Quelles sont vos ambitions pour l’Europe ? Quels sujets allez-vous pousser lors de la prochaine mandature ?

Comme le président de la République l’a rappelé à la Sorbonne, nous poursuivrons notre projet d’une "Europe puissance", plus souveraine et plus prospère, en partant à la conquête de son autonomie stratégique dans des domaines où elle a accumulé une dépendance critique. Je pense à l’informatique quantique ou aux biotechnologies. Elle doit faire usage des leviers que sont sa taille et la puissance de son marché intérieur. L’Europe peut aussi être plus forte en matière de défense, en se dotant de moyens permettant de se prémunir d’assauts de puissances impérialistes qui veulent faire échouer le modèle démocratique européen. En matière de défense, cela suppose par exemple une augmentation des achats conjoints et un renforcement de notre base industrielle et technologique européenne.

"L’Europe peut être plus forte en matière de défense, en se dotant de moyens permettant de se prémunir d’assauts de puissances impérialistes qui veulent faire échouer le modèle démocratique européen"

Cela date-t-il de la guerre en Ukraine ?

Non, puisqu’Emmanuel Macron en parlait déjà dans son discours de la Sorbonne en 2017. La guerre en Ukraine est un catalyseur.

Et sur la technologie, l’Europe avance-t-elle vraiment ?

Oui. On le voit bien avec Mistral AI en France ou Aleph Alpha en Allemagne : nous avons des champions européens d’envergure mondiale, notamment dans le domaine de l’intelligence artificielle. L’émergence de ce type d’entreprises est un phénomène nouveau dans un monde où les BigTech sont des géants chinois ou américains. Quelque chose se passe en Europe, notamment grâce à notre soutien à la politique industrielle.

Le risque d’ingérence étrangère est-il élevé pour les élections européennes ?

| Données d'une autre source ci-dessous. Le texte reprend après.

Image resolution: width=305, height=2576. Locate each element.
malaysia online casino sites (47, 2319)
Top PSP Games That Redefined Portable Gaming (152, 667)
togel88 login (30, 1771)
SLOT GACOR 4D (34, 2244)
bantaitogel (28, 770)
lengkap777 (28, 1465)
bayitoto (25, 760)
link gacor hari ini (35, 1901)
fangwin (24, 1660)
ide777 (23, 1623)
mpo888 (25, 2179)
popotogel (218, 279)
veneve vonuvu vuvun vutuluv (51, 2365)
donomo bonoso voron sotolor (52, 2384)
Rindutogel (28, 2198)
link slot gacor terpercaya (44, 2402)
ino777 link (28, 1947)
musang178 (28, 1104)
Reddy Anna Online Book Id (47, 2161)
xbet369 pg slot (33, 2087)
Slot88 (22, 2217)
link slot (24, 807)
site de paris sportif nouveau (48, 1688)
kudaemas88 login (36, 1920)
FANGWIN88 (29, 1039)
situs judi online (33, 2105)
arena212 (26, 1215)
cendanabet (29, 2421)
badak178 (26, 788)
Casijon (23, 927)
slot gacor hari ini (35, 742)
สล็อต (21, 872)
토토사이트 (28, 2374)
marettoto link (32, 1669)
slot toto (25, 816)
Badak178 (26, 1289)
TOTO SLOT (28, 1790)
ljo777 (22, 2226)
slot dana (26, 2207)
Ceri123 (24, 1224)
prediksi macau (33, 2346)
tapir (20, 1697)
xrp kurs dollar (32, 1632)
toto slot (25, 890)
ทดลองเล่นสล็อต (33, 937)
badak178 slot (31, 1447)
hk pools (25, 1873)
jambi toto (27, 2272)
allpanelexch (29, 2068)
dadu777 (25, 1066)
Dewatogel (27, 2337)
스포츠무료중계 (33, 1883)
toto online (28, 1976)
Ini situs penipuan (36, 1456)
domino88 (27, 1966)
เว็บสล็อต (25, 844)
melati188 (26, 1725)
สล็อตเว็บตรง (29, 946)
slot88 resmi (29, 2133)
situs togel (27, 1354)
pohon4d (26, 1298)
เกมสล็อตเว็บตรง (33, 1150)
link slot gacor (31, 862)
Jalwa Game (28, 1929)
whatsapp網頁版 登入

Oui. Nous sommes chaque semaine les cibles des manœuvres de propagande prorusse. Nous avons déjà déploré de fausses nouvelles sur la présence de soldats français en Ukraine, des détournements du site du ministère des Armées qui lançait un faux appel pour combattre en Ukraine ou du site du ministère de l’Intérieur qui annonçait que les procédures d’accueil des réfugiés ukrainiens allaient se durcir. Sans parler des faux articles sur l’annulation de nuitées d’hôtels en France en raison du contexte. Tous ces événements sont autant de fake news propagées par des agents russes ou leurs relais. Nous avons mis en place un dispositif renforcé autour de l’opérateur Viginum, créé sous impulsion du président de la République et spécialisé dans l’expertise pour détecter des manœuvres de propagande. À l’échelle européenne, nous avons aussi obtenu des plateformes qu’elles se conforment à un code de conduite durant toute la durée des élections. Mais la meilleure défense reste l’esprit critique de chacun d’entre nous. Dans ces périodes troubles, nous devons être attentifs aux sources d’information que nous consultons.